Judge GREENE concurs in the result with a separate opinion.

Judge Greene

concurring.

I agree with the majority, for the reasons herein given, that the trial court did not err in denying the plaintiff’s motion to dismiss the contempt motion. Otherwise I fully concur with the majority.

The law is well established that the parties to an action cannot “by consent, give a court jurisdiction over the subject matter of which it would not otherwise have jurisdiction.” DeGree v. DeGree, 72 N.C. App. 668, 670, 325 S.E.2d 36, 37, cert. denied, 313 N.C. 598, 330 S.E.2d *420607 (1985). The trial court does not have jurisdiction, with some exceptions not here relevant, to enter an order directing the plaintiff to pay child support beyond the eighteenth birthday of a child. N.C.G.S. § 50-13.4(c) (1995).
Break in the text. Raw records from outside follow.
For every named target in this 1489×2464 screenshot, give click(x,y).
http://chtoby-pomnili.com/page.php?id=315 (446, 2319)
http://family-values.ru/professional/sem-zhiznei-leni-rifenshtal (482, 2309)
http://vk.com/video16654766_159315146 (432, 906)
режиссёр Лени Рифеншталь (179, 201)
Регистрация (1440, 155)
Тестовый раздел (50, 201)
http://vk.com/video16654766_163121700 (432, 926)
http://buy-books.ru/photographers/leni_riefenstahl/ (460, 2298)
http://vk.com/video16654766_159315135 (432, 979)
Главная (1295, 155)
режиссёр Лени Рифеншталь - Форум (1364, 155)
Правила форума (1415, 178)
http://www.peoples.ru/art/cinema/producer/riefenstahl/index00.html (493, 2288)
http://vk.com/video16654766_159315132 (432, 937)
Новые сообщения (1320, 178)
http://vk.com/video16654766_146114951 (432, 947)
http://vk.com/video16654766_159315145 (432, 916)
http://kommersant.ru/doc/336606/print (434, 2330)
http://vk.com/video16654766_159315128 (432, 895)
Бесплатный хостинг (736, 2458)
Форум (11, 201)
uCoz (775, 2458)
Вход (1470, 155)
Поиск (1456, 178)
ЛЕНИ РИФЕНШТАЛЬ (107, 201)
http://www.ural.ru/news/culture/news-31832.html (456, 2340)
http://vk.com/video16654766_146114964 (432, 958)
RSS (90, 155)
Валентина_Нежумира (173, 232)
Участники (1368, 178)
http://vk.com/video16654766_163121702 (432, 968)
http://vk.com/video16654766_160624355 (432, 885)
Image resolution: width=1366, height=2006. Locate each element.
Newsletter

It would appear to follow, therefore, that the parties cannot confer jurisdiction upon the trial court to enter a consent decree extending child support obligations beyond the eighteenth birthday of a child and that any violation of that portion of the order would not be enforceable by contempt. See Harding v. Harding, 46 N.C. App. 62, 64, 264 S.E.2d 131, 132 (1980) (“[I]t is not contempt to disobey an order entered by a court without jurisdiction.” (citing 17 Am. Jin’. 2d Contempt § 42)). Nonetheless, our Supreme Court has held that such an order is enforceable by contempt “notwithstanding that . . . [it] could not have been lawfully entered without [the parties’] consent.” White v. White, 289 N.C. 592, 596, 223 S.E.2d 377, 380 (1976). The public policy supporting the White holding is stated in the earlier opinion from this Court:

It is entirely possible, perhaps probable, that a wife may be willing to give up, by way of agreement with her husband, much to which she would be entitled in consideration of the husband doing more than he might be required to do for their children. To disregard such agreements when incorporated in a divorce decree, at least so far as the power of the court to enforce them is concerned, would discourage the settlement of differences between husbánd and wife or reduce such agreements, when made, to cloaks to be put on or shed at will.

White v. White, 25 N.C. App. 150, 156, 212 S.E.2d 511, 515 (quoting Robrock v. Robrock, 150 N.E.2d 421, 427-428 (Ohio 1958)), aff’d, 289 N.C. 592, 595, 223 S.E.2d 377, 379 (1975) (“We approve not only the decision of the Court of Appeals but also the careful research and reasoning upon which it is based.”).